On another floor of the Capitol, the Senate Taxation Committee was compiling another tax proposal, including a form of flat tax with the lowest income Kansans (under $6300 for single filers and $12600 for married) paying 0% and everyone else paying 4.4%. The plan would eliminate the current exemptions for LLCs and non-wage income January 1, 2018. Many of the plans rejected to date have tried to make the tax increases retroactive to January 1, 2017. The plan would also reduce the sales tax on food from 6.5% to 5.5% This plan was proposed by first term Senator Larry Alley.
So far this week, the Tax conference committee has rolled out two income tax increase proposals with multiple tax tiers, also revoking the LLC and non-wage income exemptions, along with reinstating a number of the income tax deductions that have been eliminated. Each time, the scheduled floor debate (Tuesday in the Senate and Wednesday in the House) was cancelled for lack of votes.
At this point, neither chamber has taken the steps that would be needed to consolidate support for a tax proposal either through a coalition of moderate and conservative Republicans or through a coalition of moderate Republicans and Democrats.
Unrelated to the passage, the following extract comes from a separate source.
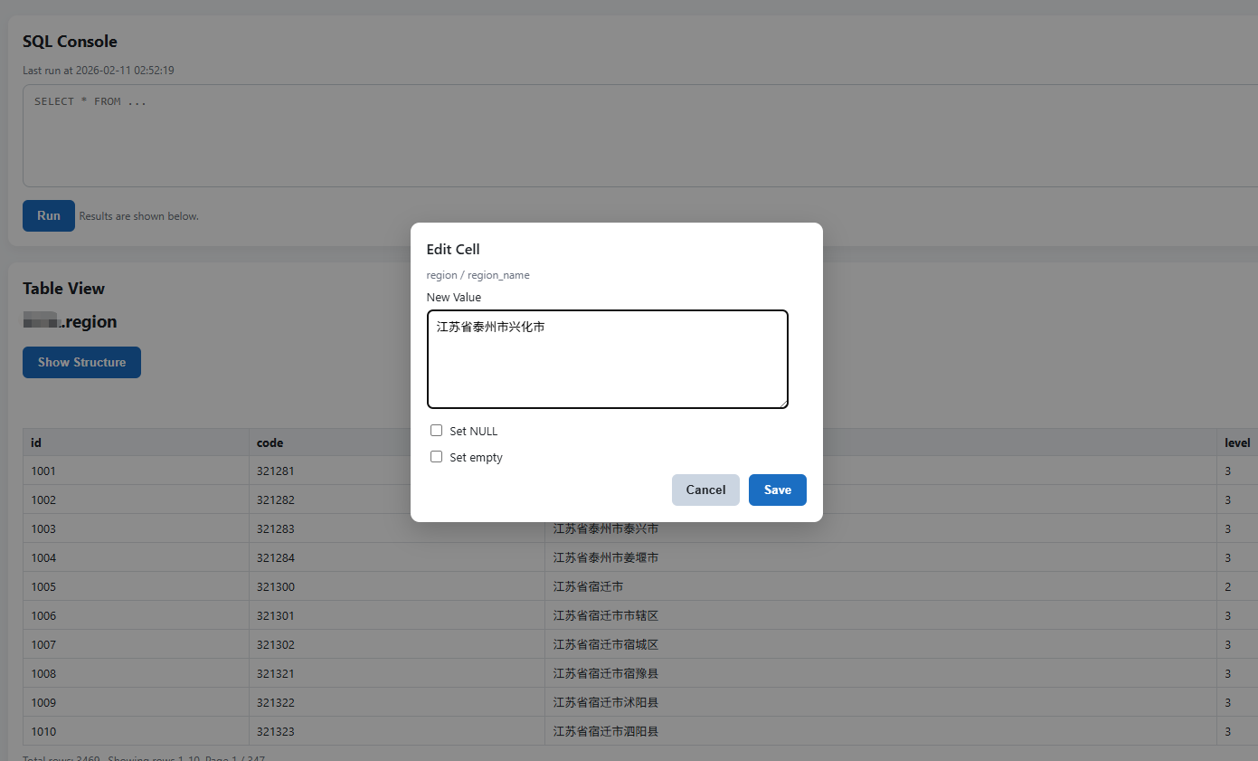Select the id cell 1001
This screenshot has height=761, width=1258.
[x=43, y=471]
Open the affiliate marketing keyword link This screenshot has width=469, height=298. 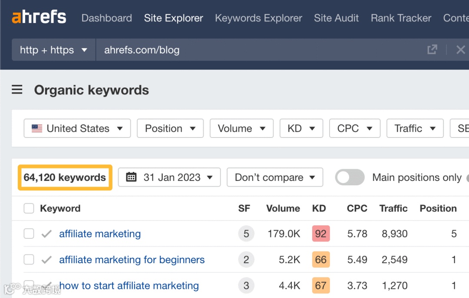tap(99, 234)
One stumbling block is that many want to see an education funding plan passed before agreeing on a revenue package. There are those who feel the proposals so far have not raised enough money and those who feel they raise too much. And there are those who will not vote for any increase, believing that not enough has been done to cut state spending. Neither the Senate nor the House can claim they have the votes organized for any given plan – and meanwhile, the Governor has already vetoed the tax proposal that was adopted in February that looked similar to this week’s bills.
On Tuesday, legislators were told to plan to work through the weekend. That remains to be seen. The veto session appears likely to last beyond the two week target.